The information in this post is outdated. You might want to look elsewhere for up-to-date information.
Rails Migration Data Types
Is this all of them?
:integer
:float
:datetime
:date
:timestamp
:time
:text
:string
:binary
:boolean
Found this:
Valid column types are integer, float, datetime, date, timestamp, time, text, string, binary, and boolean. Valid column options are limit, null (i.e. ” :null => false” implies NOT NULL), and default (to specify default values).
Why is this hard to find? Google search for “rails migration data types” isn’t that good.
And what’s the difference between datetime and timestamp? Or binary and boolean? Any database gurus read this?
Comments
If i were forced to guess, I might speculate that a “boolean” is a standard boolean and that “binary” correlates to something like MySQL’s BINARY column type; similar to TEXT, but for binary data–e.g., raw files or something.
Ooooh yeah. Duh. Of course binary == storing files in the DB. I guess I was just stuck on “binary” being 0s and 1s and boolean being either a 0 or a 1.

** Written task 1 **
Answer these questions about the post on Rails migration data types:
(a) Which valid column options does it list?
(b) What MySQL column type does the commenter guess "binary" correlates to?
(c) Which Google search does the author say isn't that good?
** Written task 2 **
Reproduce everything in the Rails migration post from "And what’s the" down to "a 0 or a 1.".
The rows after this point aren't needed.

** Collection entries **
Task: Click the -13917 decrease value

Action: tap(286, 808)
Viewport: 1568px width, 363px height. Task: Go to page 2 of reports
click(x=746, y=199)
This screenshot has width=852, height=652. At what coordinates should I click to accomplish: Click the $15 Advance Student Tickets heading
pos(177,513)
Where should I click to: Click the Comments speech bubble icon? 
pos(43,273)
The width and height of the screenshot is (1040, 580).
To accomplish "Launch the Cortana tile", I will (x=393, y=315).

==

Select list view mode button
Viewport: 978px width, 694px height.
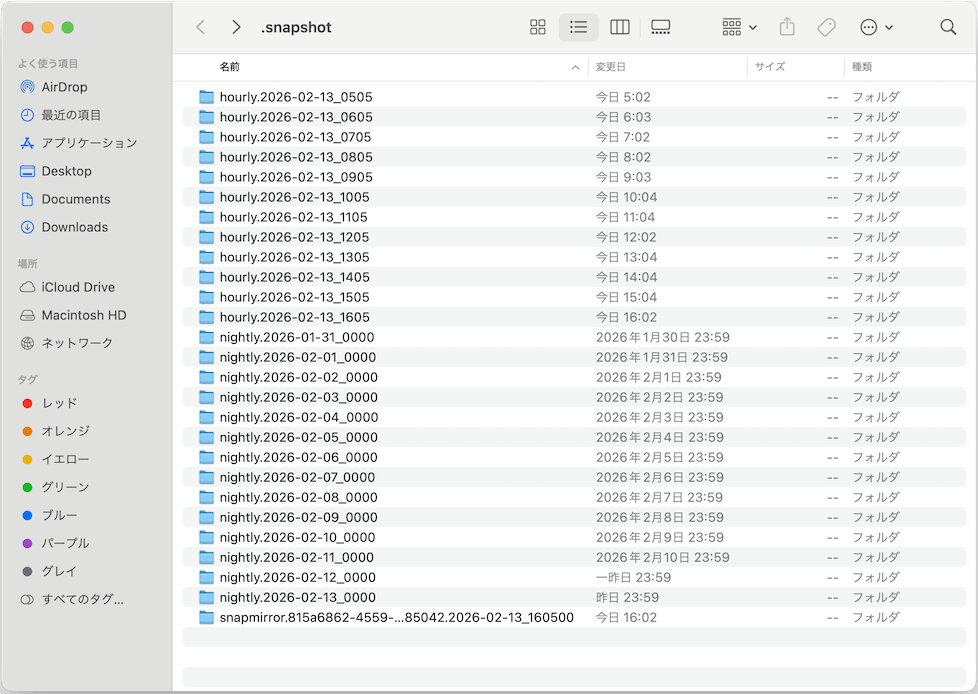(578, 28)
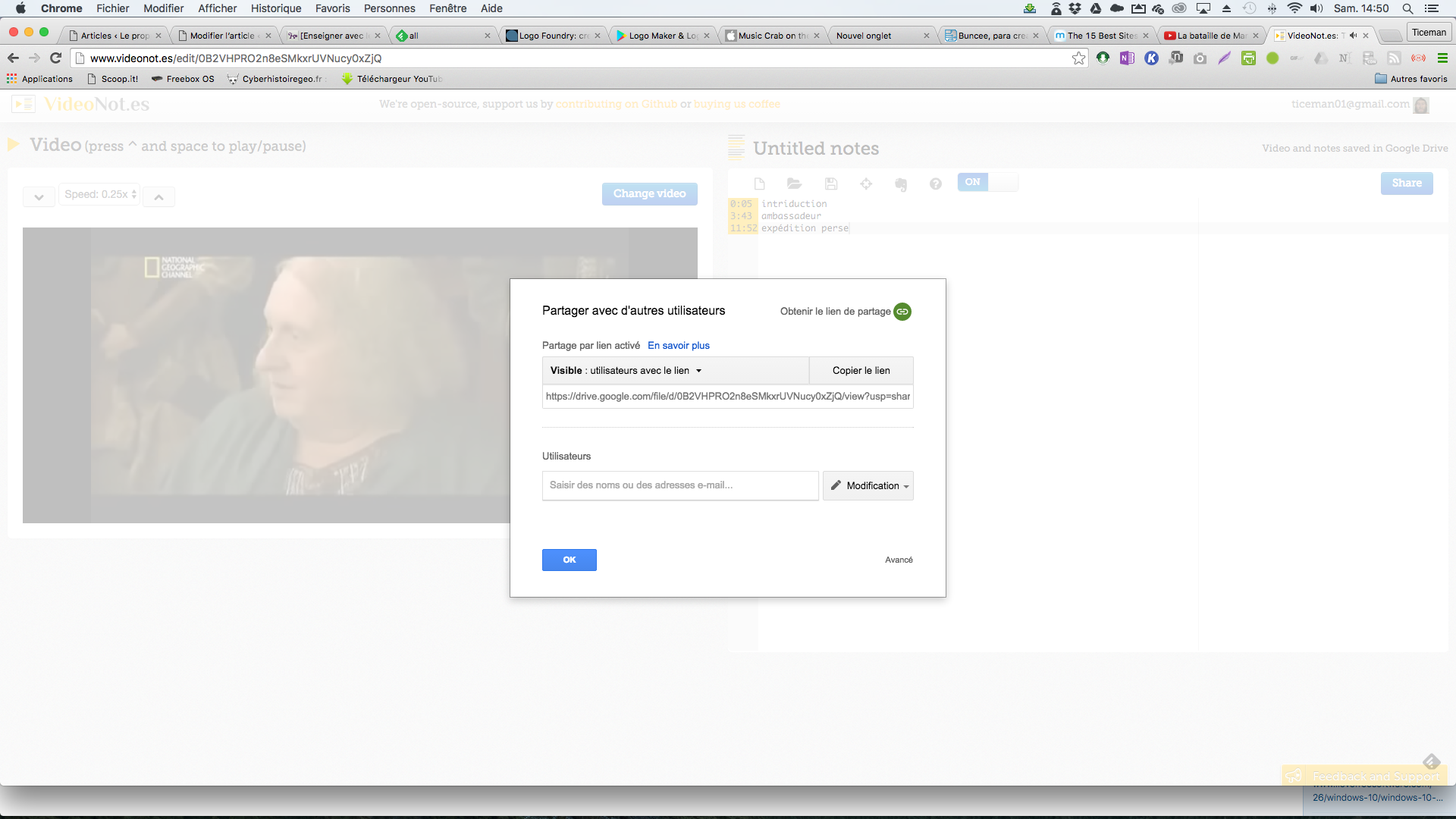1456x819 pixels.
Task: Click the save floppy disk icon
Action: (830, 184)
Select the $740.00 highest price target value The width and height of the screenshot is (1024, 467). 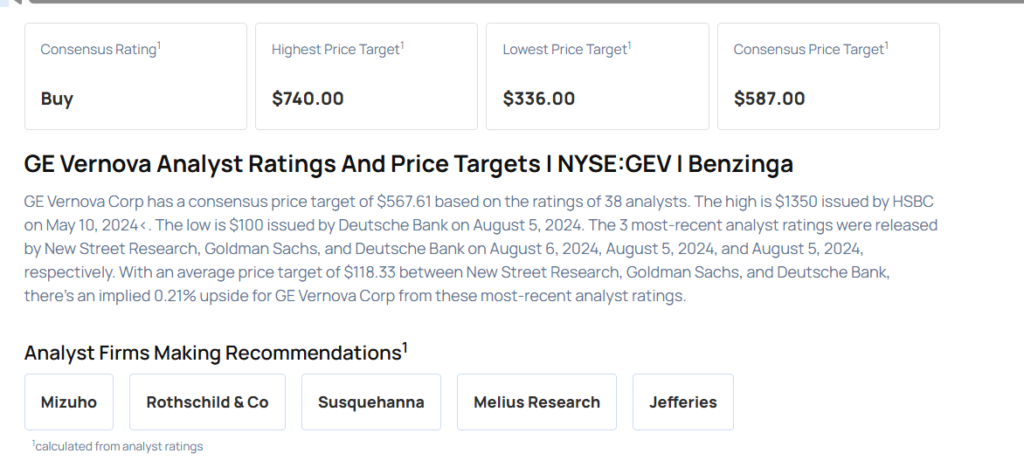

** Complete output 1 **
(a) Limit, null, and default.
(b) MySQL's BINARY column type.
(c) A Google search for "rails migration data types".

** Complete output 2 **
And what’s the difference between datetime and timestamp? Or binary and boolean? Any database gurus read this?
Comments
If i were forced to guess, I might speculate that a “boolean” is a standard boolean and that “binary” correlates to something like MySQL’s BINARY column type; similar to TEXT, but for binary data–e.g., raw files or something.
Ooooh yeah. Duh. Of course binary == storing files in the DB. I guess I was just stuck on “binary” being 0s and 1s and boolean being either a 0 or a 1.